A script synopsis has just one purpose and that's to get a potential screenplay buyer or film financier to read the material. The venue in which you pitch the script determines the length and depth of your synopsis.

The first and most frequent situation in which you'll need to use a synopsis is in a cover letter or email. Since a cover letter itself must be no longer than one to one-and-a-half pages, the synopsis here will be an extremely truncated version -- usually two or three paragraphs, but sometimes only one.

In this shortened version, word economy is crucial. You want to communicate a sense of time, place, character, story and conflict all in about five to six sentences and make it compelling enough to entice a producer of financier to read the whole script. As an example of how a cover letter synopsis should read, I've created one for the highest grossing movie of all time.

AVATAR

**

4.3 light years from Earth, a jungle paradise holds untold riches for its human visitors. It also harbors unspeakable dangers. Send in the Marines.

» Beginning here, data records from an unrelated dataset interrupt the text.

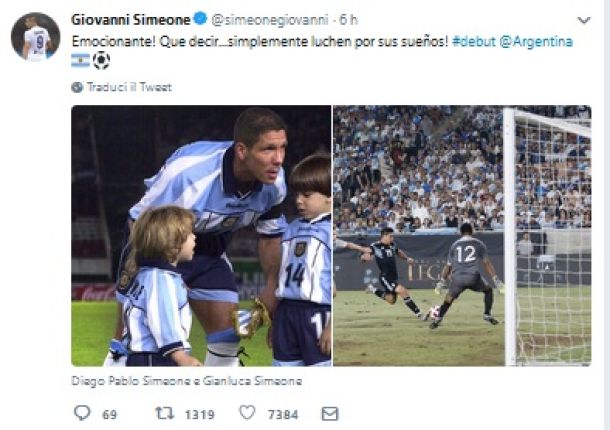Retweet using the retweet arrows icon
The height and width of the screenshot is (430, 610).
coord(165,413)
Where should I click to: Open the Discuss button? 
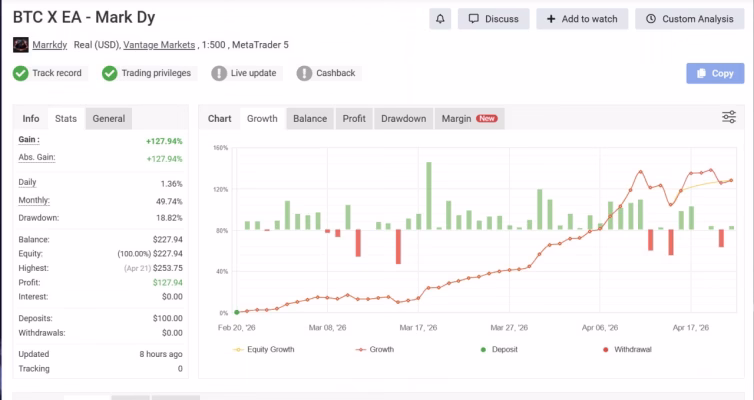pos(493,19)
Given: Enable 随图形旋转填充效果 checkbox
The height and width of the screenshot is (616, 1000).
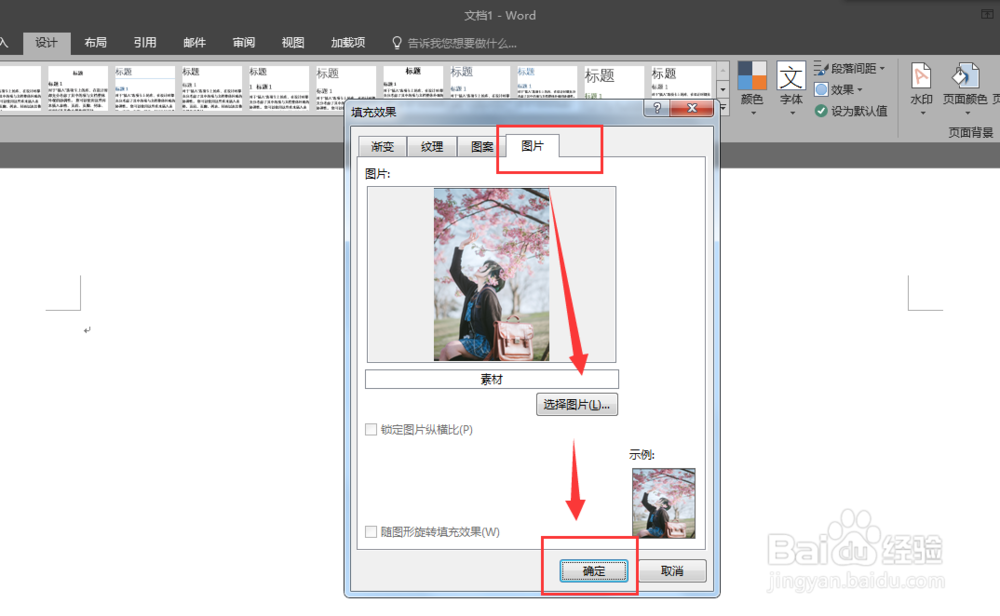Looking at the screenshot, I should (x=371, y=532).
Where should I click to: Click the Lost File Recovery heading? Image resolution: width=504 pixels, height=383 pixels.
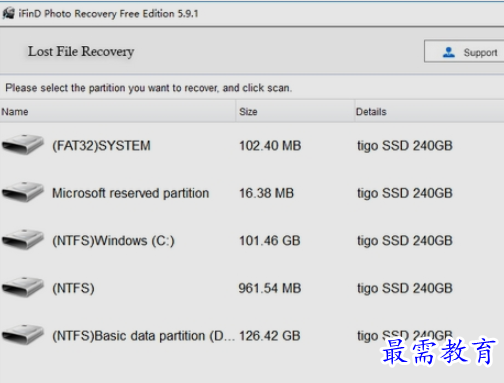pyautogui.click(x=81, y=52)
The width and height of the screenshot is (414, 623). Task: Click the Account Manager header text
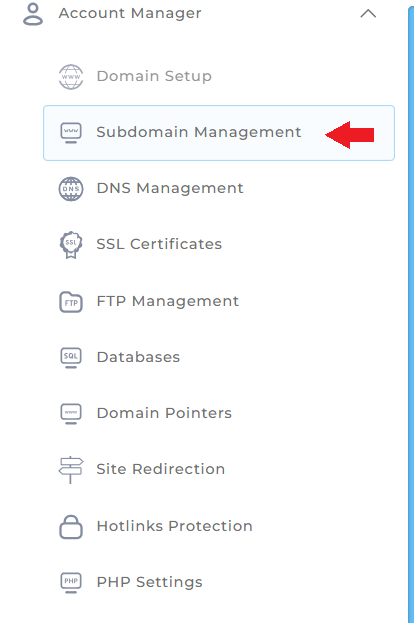point(130,14)
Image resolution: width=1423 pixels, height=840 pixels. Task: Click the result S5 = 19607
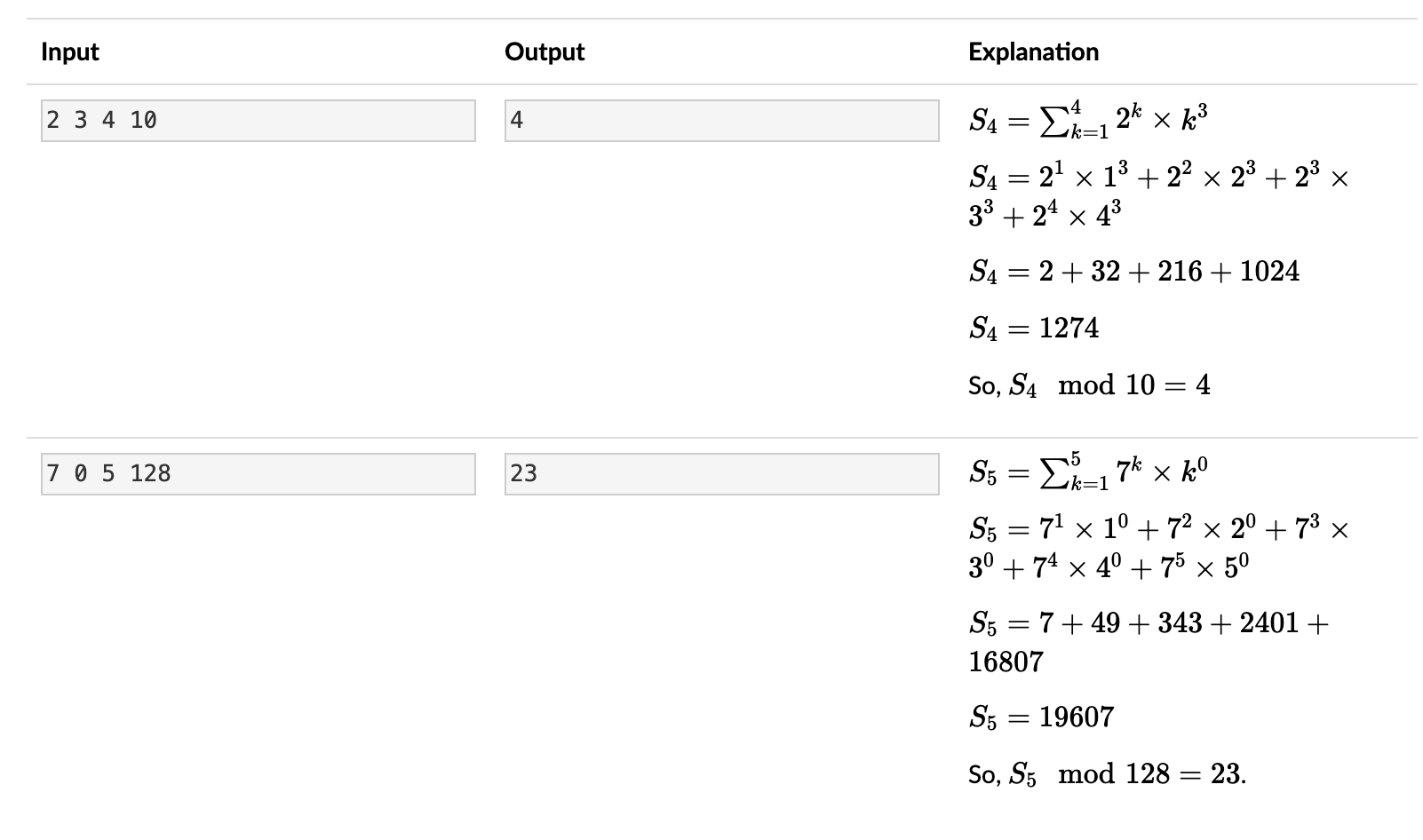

Jake Sully, an Earth-born soldier confined to a wheel chair, joins the security faction of an interstellar mining operation. Through cybernetic mind-transfer, he inhabits the agile body of an alien aborigine to run reconnaissance and gain the trust of the planet's indigenous population. All for the company's nefarious purposes.

But Jake's interaction with the natives fosters sympathy for the planet and the beings which the company are destroying. Loyal to a cause greater than himself, Jake, along with a group of like-minded Earth scientists, organizes an uprising that pits alien natives against human war machines for an other-worldly battle of Armageddon.

**

For a cover letter, you wouldn't want to go much longer than the above synopsis as you have other things you need to go over in your correspondence.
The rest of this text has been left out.